=== Begin Enclosure ===
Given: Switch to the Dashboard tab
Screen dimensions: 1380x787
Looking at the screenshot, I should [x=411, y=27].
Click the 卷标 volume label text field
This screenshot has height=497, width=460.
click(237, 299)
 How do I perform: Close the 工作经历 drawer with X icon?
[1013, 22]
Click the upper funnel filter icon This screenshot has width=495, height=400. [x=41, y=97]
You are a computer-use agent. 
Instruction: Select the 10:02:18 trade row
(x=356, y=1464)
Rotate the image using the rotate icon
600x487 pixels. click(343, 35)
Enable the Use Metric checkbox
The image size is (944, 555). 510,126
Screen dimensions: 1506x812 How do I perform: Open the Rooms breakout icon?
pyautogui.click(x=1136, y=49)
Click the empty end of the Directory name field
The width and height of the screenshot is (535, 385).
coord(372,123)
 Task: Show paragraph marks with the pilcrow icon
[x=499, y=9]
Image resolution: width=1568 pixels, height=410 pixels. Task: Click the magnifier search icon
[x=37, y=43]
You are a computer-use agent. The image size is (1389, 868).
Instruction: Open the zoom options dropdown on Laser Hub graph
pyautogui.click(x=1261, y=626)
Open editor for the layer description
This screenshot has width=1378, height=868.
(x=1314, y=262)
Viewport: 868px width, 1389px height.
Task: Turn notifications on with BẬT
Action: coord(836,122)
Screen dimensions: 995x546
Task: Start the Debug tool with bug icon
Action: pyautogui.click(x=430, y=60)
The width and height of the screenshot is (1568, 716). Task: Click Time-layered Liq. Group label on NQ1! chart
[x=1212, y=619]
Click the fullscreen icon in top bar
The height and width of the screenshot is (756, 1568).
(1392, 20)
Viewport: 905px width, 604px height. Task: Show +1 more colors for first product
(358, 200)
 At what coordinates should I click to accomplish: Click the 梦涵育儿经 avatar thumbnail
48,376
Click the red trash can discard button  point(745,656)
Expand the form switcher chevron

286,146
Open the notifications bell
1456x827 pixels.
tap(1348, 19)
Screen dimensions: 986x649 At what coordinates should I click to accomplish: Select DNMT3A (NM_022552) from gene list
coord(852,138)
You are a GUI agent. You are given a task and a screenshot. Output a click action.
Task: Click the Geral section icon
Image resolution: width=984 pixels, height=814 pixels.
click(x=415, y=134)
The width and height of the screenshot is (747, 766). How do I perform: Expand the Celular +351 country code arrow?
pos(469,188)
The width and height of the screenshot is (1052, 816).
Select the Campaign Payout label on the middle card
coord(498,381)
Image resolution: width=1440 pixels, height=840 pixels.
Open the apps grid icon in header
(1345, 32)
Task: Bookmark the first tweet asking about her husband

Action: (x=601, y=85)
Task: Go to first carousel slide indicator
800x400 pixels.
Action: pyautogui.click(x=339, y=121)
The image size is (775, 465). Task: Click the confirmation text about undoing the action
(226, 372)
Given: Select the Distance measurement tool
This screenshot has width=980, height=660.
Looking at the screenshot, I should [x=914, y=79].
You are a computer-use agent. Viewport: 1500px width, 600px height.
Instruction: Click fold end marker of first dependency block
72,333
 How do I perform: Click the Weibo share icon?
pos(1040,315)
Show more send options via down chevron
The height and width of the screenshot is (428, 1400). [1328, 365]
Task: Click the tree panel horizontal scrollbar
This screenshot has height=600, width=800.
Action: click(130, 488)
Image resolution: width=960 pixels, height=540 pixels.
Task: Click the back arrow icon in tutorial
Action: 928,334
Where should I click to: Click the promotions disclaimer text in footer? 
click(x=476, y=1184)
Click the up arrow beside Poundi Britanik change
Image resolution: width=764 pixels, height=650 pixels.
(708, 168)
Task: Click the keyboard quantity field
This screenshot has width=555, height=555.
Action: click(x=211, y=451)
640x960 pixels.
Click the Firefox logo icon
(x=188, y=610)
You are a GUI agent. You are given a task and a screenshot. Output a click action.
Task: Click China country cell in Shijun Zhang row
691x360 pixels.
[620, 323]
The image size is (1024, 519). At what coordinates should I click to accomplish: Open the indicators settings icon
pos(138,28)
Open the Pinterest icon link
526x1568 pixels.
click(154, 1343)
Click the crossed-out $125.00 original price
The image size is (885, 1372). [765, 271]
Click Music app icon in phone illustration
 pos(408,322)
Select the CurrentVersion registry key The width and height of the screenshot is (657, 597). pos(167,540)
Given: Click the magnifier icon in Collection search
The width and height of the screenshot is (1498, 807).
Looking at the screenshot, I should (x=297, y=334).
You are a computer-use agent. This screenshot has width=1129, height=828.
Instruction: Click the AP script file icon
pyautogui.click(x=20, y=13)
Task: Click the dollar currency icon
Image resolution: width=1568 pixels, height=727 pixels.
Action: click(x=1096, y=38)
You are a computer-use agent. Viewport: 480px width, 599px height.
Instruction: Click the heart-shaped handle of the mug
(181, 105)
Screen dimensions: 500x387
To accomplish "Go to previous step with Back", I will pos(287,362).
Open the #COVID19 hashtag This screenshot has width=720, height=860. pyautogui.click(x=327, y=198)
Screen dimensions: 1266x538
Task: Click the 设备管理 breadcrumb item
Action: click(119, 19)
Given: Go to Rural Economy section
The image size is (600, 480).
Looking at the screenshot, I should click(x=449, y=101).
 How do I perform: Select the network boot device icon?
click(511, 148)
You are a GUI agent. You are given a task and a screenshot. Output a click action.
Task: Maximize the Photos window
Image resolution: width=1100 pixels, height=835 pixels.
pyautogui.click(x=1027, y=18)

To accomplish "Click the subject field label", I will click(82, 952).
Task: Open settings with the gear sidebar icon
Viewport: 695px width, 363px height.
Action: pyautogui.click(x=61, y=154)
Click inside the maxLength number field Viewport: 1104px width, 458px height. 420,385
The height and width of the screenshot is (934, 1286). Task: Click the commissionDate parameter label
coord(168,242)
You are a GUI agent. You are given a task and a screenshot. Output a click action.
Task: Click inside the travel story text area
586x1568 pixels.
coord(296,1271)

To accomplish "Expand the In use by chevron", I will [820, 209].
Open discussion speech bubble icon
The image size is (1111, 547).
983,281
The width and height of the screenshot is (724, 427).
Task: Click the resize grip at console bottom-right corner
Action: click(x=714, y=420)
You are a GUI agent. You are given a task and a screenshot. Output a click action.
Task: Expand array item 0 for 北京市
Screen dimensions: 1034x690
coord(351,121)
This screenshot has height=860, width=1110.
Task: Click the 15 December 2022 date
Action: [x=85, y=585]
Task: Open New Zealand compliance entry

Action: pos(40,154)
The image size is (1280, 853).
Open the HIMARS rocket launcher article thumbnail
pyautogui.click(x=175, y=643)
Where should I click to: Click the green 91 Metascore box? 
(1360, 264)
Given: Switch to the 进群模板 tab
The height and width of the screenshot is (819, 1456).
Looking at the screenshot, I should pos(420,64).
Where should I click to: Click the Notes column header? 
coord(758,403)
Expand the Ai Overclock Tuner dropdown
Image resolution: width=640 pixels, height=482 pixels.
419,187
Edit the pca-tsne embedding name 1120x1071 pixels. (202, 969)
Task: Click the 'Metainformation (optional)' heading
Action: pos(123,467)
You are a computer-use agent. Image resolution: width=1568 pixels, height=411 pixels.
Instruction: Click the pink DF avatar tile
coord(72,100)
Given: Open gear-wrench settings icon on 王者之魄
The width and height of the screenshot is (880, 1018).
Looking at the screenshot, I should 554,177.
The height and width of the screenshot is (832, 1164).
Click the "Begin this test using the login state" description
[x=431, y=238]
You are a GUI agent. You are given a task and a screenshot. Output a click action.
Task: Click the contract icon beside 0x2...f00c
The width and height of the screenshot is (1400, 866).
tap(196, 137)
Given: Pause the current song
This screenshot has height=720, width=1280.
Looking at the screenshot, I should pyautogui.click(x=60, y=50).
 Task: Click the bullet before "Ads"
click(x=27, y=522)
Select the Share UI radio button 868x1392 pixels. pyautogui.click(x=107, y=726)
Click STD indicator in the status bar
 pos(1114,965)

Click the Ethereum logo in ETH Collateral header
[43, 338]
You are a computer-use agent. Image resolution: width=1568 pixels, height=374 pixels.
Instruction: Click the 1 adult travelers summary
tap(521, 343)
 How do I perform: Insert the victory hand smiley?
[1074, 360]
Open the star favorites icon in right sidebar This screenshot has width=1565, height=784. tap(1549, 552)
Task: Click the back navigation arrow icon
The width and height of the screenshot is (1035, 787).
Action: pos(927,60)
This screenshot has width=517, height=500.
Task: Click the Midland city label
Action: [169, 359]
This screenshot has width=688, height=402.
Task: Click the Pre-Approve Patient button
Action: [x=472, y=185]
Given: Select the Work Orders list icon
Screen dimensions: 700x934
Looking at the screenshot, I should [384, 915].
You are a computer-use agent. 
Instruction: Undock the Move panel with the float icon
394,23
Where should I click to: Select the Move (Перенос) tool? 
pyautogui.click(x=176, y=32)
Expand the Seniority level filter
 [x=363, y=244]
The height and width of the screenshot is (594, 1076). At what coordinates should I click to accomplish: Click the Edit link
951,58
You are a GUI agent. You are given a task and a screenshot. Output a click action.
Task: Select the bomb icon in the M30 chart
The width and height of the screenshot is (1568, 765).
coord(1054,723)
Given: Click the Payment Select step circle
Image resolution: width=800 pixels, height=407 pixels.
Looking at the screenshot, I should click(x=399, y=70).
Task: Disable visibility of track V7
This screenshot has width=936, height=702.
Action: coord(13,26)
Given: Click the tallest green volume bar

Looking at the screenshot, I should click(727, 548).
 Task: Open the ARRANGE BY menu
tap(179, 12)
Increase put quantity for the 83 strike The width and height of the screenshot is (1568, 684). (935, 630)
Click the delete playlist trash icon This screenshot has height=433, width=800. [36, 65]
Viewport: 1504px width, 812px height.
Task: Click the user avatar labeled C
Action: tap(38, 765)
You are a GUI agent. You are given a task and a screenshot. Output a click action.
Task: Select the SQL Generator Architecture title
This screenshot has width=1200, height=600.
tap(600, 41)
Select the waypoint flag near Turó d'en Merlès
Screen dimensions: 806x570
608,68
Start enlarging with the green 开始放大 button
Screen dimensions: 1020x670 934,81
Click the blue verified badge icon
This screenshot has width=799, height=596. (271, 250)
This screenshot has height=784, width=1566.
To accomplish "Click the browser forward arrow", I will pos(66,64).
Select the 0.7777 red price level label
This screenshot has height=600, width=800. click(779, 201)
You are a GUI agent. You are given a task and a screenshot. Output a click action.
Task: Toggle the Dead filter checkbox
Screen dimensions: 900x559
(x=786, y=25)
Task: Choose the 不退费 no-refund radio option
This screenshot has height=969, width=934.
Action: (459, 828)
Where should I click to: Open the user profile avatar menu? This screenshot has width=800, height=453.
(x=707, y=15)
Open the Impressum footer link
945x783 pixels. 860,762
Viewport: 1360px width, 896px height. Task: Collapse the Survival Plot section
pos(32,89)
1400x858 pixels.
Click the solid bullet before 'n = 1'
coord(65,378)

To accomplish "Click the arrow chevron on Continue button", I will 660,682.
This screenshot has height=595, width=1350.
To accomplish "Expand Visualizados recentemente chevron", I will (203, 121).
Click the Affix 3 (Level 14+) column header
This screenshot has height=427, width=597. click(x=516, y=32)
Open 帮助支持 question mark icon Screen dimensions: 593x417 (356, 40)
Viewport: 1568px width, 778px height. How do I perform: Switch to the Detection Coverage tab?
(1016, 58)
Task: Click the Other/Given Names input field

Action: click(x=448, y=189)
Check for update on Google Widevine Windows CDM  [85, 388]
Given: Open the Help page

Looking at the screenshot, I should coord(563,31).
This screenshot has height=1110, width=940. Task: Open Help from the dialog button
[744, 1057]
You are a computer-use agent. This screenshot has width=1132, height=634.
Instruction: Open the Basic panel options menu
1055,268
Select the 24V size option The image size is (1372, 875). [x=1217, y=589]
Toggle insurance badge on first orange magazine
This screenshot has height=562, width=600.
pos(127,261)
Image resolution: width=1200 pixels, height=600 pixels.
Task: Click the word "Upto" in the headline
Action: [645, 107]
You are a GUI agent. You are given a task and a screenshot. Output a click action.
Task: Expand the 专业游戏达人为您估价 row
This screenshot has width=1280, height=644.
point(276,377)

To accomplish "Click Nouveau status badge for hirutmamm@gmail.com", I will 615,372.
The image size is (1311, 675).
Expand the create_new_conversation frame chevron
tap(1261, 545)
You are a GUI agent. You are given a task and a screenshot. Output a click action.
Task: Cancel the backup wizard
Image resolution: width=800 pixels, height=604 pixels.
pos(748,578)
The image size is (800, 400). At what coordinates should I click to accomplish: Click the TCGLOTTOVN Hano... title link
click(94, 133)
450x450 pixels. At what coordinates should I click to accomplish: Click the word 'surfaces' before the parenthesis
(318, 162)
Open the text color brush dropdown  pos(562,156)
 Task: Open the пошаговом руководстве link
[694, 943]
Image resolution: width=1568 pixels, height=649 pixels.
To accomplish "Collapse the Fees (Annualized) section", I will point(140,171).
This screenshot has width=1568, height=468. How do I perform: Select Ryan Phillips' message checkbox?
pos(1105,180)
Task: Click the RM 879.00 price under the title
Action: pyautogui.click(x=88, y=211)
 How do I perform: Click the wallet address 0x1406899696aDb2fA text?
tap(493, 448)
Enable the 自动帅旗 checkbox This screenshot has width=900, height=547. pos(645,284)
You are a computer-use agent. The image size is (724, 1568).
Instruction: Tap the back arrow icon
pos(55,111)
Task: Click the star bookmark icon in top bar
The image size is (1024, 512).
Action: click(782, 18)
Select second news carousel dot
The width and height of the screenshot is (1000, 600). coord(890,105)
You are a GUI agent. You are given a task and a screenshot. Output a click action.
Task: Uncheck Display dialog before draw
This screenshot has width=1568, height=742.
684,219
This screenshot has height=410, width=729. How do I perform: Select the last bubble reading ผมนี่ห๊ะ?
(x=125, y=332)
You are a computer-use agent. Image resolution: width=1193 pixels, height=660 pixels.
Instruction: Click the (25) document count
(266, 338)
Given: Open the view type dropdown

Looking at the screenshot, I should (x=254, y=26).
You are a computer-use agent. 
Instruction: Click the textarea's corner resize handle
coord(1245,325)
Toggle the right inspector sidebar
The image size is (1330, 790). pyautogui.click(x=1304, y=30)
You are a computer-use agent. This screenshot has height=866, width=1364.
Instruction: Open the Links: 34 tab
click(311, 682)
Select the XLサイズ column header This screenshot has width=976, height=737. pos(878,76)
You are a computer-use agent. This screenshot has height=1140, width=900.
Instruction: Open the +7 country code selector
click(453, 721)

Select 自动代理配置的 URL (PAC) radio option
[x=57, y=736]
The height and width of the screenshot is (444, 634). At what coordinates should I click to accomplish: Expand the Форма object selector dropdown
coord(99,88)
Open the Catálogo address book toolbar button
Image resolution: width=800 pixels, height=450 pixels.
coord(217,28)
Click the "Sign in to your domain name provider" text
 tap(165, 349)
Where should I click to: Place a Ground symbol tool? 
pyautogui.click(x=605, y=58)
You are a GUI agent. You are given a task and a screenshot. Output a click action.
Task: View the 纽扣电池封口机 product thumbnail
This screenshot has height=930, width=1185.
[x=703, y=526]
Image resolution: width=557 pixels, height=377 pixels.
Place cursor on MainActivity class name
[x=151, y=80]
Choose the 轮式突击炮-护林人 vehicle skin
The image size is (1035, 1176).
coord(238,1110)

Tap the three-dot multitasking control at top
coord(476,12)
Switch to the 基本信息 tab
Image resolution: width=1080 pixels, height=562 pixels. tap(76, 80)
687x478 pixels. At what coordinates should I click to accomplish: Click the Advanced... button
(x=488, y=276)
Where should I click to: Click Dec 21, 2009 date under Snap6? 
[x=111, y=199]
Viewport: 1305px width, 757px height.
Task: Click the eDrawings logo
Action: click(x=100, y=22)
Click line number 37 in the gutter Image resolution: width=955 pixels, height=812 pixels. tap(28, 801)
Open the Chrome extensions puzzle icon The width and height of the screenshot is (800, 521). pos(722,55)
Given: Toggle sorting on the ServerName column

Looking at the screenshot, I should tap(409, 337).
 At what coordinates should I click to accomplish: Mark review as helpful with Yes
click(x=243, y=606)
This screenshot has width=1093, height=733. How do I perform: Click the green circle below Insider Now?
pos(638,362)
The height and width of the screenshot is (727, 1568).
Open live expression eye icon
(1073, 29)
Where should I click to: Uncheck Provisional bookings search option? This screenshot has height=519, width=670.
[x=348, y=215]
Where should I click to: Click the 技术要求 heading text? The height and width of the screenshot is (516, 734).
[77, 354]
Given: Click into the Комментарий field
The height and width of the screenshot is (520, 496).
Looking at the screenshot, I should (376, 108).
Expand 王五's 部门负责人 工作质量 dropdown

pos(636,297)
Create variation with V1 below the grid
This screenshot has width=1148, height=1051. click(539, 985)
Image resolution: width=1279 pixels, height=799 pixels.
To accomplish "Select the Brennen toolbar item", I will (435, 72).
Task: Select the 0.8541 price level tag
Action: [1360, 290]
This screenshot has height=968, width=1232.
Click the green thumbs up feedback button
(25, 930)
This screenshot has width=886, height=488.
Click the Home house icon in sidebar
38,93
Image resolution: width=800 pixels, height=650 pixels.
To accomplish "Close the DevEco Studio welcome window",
=== End Enclosure ===
List the lines of the entries that include "quantity".

Task: Click the keyboard quantity field
Increase put quantity for the 83 strike The width and height of the screenshot is (1568, 684). (935, 630)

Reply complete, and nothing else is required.